Правые, в свою очередь, опасались того, что разрушение общины народа-богоносца поведет к обезземелению значительной части крестьянства и к росту пролетариата, который, как пугал их Карл Маркс, непременно станет гегемоном в будущей революции. А стало быть, как в известной формуле иезуитов, «пусть будет так, как есть, или не будет вовсе».
К тому же оппозиция ни за что бы не согласилась, чтобы инициатором земельной реформы, которая являлась главной в партийных программах всех левых партий, стало правительство, поэтому выдвинуло ему в пику собственные законопроекты.

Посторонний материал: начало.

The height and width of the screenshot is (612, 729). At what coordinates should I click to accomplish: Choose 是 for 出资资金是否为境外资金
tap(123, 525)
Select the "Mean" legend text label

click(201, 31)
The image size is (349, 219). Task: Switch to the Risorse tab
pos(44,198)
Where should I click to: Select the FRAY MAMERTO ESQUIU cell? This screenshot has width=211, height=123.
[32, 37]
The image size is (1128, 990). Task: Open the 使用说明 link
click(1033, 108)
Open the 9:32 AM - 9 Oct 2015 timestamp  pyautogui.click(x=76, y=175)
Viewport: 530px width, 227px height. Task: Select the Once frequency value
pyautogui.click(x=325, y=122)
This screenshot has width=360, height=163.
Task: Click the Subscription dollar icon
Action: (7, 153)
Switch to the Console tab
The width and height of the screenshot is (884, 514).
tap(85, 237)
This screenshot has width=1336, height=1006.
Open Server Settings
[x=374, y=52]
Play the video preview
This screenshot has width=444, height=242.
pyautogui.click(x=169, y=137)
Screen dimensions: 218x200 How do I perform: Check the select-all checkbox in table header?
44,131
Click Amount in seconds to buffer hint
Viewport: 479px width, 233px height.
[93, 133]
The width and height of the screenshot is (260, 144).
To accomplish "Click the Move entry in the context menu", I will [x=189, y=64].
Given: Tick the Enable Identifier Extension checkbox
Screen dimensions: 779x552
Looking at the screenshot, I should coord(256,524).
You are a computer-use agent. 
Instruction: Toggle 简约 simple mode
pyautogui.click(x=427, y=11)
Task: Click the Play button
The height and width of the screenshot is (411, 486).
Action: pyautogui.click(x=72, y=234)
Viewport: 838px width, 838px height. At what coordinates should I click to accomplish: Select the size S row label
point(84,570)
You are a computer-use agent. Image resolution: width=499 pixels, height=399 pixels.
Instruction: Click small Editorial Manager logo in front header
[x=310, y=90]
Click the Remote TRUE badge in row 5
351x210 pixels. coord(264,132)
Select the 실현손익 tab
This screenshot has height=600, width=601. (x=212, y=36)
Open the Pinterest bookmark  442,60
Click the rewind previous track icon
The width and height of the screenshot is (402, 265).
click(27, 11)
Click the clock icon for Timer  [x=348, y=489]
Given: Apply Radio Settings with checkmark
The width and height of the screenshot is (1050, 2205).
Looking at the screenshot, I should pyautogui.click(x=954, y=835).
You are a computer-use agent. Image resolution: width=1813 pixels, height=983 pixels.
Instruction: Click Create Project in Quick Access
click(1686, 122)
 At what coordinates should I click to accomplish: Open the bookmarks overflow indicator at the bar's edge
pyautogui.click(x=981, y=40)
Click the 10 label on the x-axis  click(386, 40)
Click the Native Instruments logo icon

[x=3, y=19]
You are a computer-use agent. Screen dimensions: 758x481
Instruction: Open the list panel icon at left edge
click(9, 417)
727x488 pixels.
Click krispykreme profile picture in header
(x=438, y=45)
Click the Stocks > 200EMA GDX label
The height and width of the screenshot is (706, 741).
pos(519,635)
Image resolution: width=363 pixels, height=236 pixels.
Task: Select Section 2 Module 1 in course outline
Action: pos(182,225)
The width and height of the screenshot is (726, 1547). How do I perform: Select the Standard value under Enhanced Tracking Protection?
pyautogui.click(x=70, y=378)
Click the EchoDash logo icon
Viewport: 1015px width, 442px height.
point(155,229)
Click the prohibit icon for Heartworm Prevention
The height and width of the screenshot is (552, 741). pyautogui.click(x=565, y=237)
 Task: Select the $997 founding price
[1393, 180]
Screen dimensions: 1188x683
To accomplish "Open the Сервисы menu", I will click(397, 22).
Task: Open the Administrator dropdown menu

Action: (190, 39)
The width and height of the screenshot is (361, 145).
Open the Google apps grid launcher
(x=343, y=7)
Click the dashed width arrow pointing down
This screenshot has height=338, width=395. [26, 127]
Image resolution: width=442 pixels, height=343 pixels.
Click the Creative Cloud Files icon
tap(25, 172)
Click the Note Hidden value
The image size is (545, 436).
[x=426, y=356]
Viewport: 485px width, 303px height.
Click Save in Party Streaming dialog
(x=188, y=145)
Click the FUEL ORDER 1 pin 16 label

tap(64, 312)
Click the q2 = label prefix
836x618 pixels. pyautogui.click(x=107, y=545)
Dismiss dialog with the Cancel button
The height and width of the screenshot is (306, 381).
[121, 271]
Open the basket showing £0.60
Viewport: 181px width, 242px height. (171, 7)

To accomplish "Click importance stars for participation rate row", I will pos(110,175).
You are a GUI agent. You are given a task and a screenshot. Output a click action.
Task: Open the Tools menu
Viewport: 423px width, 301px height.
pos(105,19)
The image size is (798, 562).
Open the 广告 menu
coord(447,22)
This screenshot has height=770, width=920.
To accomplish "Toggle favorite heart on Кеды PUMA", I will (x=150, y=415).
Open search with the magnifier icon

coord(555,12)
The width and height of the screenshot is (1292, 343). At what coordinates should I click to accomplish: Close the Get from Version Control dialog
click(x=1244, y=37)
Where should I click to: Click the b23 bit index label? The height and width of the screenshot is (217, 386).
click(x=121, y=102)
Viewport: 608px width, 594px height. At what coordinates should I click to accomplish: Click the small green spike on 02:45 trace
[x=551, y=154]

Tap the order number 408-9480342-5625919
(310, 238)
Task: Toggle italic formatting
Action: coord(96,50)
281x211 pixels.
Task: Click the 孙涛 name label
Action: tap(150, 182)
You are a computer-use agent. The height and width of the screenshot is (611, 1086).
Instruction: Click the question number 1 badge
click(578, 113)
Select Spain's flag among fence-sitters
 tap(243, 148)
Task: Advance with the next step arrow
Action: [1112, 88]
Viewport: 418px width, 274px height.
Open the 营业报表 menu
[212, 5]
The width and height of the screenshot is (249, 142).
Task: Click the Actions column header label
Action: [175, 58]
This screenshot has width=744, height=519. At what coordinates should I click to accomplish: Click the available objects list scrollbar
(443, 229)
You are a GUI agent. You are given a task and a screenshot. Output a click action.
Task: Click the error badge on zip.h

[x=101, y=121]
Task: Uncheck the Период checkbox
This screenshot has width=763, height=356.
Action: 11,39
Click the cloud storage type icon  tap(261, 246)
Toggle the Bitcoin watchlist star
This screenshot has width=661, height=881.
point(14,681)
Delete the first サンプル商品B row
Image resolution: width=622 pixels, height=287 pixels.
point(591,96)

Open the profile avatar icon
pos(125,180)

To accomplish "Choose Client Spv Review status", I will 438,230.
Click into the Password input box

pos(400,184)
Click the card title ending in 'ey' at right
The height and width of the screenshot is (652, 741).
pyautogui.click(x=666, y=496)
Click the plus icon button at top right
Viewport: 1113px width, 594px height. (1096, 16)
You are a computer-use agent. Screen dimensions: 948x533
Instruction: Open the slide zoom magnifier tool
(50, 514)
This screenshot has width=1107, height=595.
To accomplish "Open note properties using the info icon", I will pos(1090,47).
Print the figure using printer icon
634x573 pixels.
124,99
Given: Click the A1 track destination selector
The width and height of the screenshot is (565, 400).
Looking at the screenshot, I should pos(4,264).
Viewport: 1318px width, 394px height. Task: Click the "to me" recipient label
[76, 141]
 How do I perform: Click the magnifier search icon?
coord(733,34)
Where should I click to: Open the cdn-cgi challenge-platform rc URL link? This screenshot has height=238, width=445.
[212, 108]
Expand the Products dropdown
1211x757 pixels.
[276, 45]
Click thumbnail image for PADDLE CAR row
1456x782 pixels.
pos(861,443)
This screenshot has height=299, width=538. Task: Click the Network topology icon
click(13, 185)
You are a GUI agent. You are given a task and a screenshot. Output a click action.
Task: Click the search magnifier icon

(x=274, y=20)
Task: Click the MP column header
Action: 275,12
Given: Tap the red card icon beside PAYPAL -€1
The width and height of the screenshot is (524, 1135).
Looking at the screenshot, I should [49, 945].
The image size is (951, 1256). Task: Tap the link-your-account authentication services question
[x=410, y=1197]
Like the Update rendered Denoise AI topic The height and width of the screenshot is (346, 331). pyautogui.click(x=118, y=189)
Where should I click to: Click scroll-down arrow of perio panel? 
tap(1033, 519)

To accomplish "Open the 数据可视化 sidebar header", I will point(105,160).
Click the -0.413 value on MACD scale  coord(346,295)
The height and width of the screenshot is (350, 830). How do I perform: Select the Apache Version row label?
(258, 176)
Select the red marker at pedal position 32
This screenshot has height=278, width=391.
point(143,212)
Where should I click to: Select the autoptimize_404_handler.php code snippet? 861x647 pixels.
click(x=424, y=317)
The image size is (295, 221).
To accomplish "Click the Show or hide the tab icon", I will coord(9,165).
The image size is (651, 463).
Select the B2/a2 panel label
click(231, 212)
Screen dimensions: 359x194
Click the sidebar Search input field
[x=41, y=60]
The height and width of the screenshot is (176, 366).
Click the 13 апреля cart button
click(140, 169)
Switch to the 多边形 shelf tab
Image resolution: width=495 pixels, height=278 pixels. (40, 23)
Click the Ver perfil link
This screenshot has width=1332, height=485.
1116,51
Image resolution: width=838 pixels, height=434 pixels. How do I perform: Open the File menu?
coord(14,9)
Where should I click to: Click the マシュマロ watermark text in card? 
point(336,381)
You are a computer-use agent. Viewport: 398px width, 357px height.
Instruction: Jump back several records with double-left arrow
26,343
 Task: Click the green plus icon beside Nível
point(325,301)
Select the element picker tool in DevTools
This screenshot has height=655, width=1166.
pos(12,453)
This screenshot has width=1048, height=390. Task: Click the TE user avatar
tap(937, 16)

Кадеты сильно урезали свой аграрный проект, сведя до минимума элемент принудительного отчуждения земли за выкуп «по справедливой цене» в 80 рублей за десятину (отказ от постоянного резервного фонда, наделение на местах не по потребительской норме, а в зависимости от наличия свободных земель и др.). Трудовики, как и в 1-й Думе (так называемый проект 104), требовали отчуждения помещичьих и прочих частновладельческих земель, превышавших «трудовую норму», создания «общенародного земельного фонда» и введения уравнительного землепользования по «трудовой норме».
Эсеры внесли проект социализации земли и немедленного уничтожения на нее частной собственности, уравнительного землепользования, социал-демократы – проект муниципализации земли. Большевики защищали программу национализации всей земли. Кто в лес, кто по дрова. При этом никто из господ оппозиционеров не удосужился задуматься над такой ерундовой вещью, как то, что в огромной (на глобусе) империи реально пригодных для землепользования земель было совсем не так уж много. Казенной землицы в России было лишь 140 млн десятин, но это большей частью тундры да пустыни, остальное – уже в крестьянских наделах; всей крестьянской земли – 164 млн десятин, а всей дворянской – 53 млн, втрое меньше, да еще и под лесами большая часть. Иными словами, хоть всех Шариковых в России собери, никак не сможешь обогатить крестьян, лишь незначительные клочки им нарежешь своим «принудительным отчуждением». Которые, само собой, при этом будут обильно политы кровью тех самых дворян, которые вряд ли согласятся на «принуждение».
Землицу-то надо не рвать друг у друга, а учиться нормально обрабатывать. Чтобы брать с десятины не по 35 пудов, а по 80 и 100, как в лучших хозяйствах. Да кого это интересовало, с этого же не сделаешь революции и не получишь такой желаемый портфель!
Тем не менее 10 мая в Думе начались прения по земельным законопроектам. Слово для доклада по собственному законопроекту попросил премьер. Все прекрасно знали, сколь огромное значение Столыпин придает аграрному вопросу и что значит для него принятие именно правительственного варианта переустройства крестьянской. На балконе замерла публика, пресса зашелестела блокнотами, иностранные корреспонденты, которые теперь не пропускали ни единого выступления премьера в Думе, напряглись, левые депутаты нервно заерзали, правые приободрились…
«Национализация земли представляется правительству гибельною для страны, – сказал, в частности, в своей пространной речи Столыпин, комментируя проекты левых, – а проект партии народной свободы, то есть полуэкспроприация, полунационализация, – в конечном выводе, по нашему мнению, приведет к тем же результатам, как и предложения левых партий. Где же выход? Думает ли правительство ограничиться полумерами и полицейским охранением порядка? Но прежде чем говорить о способах, нужно ясно себе представить цель, а цель у правительства вполне определенна: правительство желает поднять крестьянское землевладение, оно желает видеть крестьянина богатым, достаточным, так как, где достаток, там, конечно, и просвещение, там и настоящая свобода.